Milano
Corrono i magistrati, resta immobile la maggioranza di Attilio Fontana. La vicenda dei camici “regalati” dalla società Dama Spa della Fontana Family al Pirellone – un affidamento diretto da 513 mila euro, trasformatosi in regalo, ma solo dopo l’inizio delle indagini di Report poi anticipate dal Fatto Quotidiano – corre su binari paralleli.
O meglio, corre su quello giudiziario, tanto che la Procura di Milano da ieri indaga per turbativa d’asta, sebbene sempre a carico di ignoti. Non si tratta più di un fascicolo “modello 45”, perché ora l’ipotesi di reato c’è. Ed è pesante. Le indagini sono state affidate alla Guardia di finanza. A coordinarle, i pm Luigi Furno e Paolo Filippini, con l’aggiunto Maurizio Romanelli. Nel fascicolo, aperto lo scorso 8 giugno, è finito anche un esposto del Codacons.

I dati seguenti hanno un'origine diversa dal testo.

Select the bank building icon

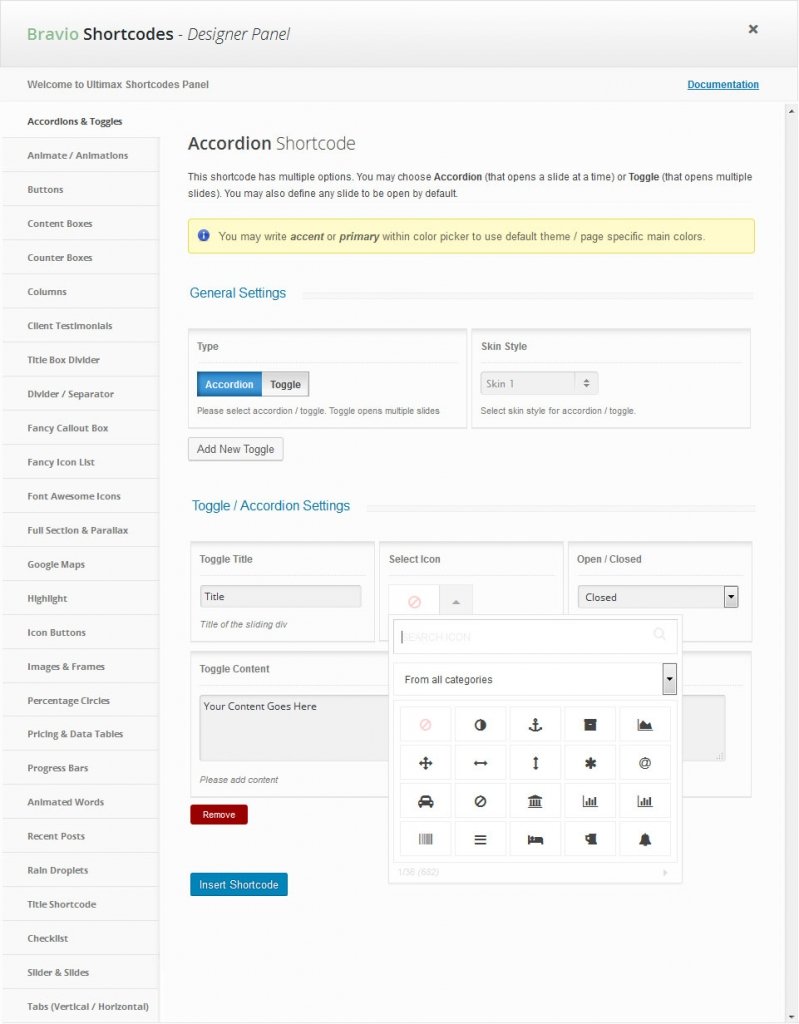[x=535, y=801]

La vicenda risale al 16 aprile, quando la Centrale acquisti della Regione Lombardia (Aria spa) concede a Dama spa un affidamento per 75 mila camici e 7 mila set con calzari e cappellini, per complessivi 513 mila euro. Proprietaria della Dama, per il 10%, è Roberta Dini, consorte del presidente Fontana. Per il restante 90% la società è controllata dal di lei fratello, Andrea Dini, che ne è anche amministratore. Un affidamento che il Pirellone onora, emettendo ordini di pagamento sulle fatture emesse da Dama, il 30 aprile. Crediti che la società decide però di stornare il 22 maggio, sostenendo di aver sbagliato. Perché quella fornitura doveva essere una donazione. Una giravolta giunta dopo che i giornalisti di Report avevano iniziato a indagare sulla faccenda. E non sembra aver convinto i magistrati.
Ma se il binario giudiziario è più che industrioso, quello politico è morto. Il presidente Fontana, pur sollecitato da tutti i capigruppo della minoranza, si è sempre rifiutato di andare in Consiglio a chiarire. Oltre a un “Non ne sapevo nulla”, non si è mai spinto. Anche Aria non ha certo brillato per limpidezza, come spiega il capogruppo M5S al Pirellone Marco Fumagalli, che aveva chiesto che la controllata riferisse in Commissione bilancio: “Il presidente della Commissione ci ha informati che ad Aria il 25 giugno ‘è stata inviata una richiesta di un contributo scritto in attesa di un’eventuale audizione’. Morale niente Aria…”. Così come senza risposta è rimasto l’accesso agli atti presentato dalla presidente della Commissione Antimafia della Regione, Monica Forte, i cui termini però scadranno la prossima settimana. Stessa via del silenzio che la controllata ha abbracciato sul caso Diasorin, altro discusso affidamento senza gara per i test sierologici poi bloccato.
“Fontana non ha mai voluto chiarire”, commenta il consigliere Pd, Pietro Bussolati, “sembra voler sfuggire ogni spiegazione su una storia che invece andrebbe precisata in ogni suo punto”.
La sede naturale per fare luce non solo su camici e Diasorin, ma su tutte le note dolenti della gestione dell’emergenza Covid – strage all’ospedale di Alzano, mancata zona rossa, ospedale alla Fiera, ecc… – sarebbe la commissione di inchiesta regionale. Ma è ancora al palo, paralizzata dalla volontà della maggioranza di “scegliersi” il presidente, contravvenendo ai regolamenti della Regione. “È chiaro che Regione preferisce stare nel torbido, perché la trasparenza potrebbe portare alla luce fatti e misfatti che probabilmente nemmeno nella nostra peggiore delle ipotesi ci potrebbe sovvenire”, chiosa cupo Fumagalli.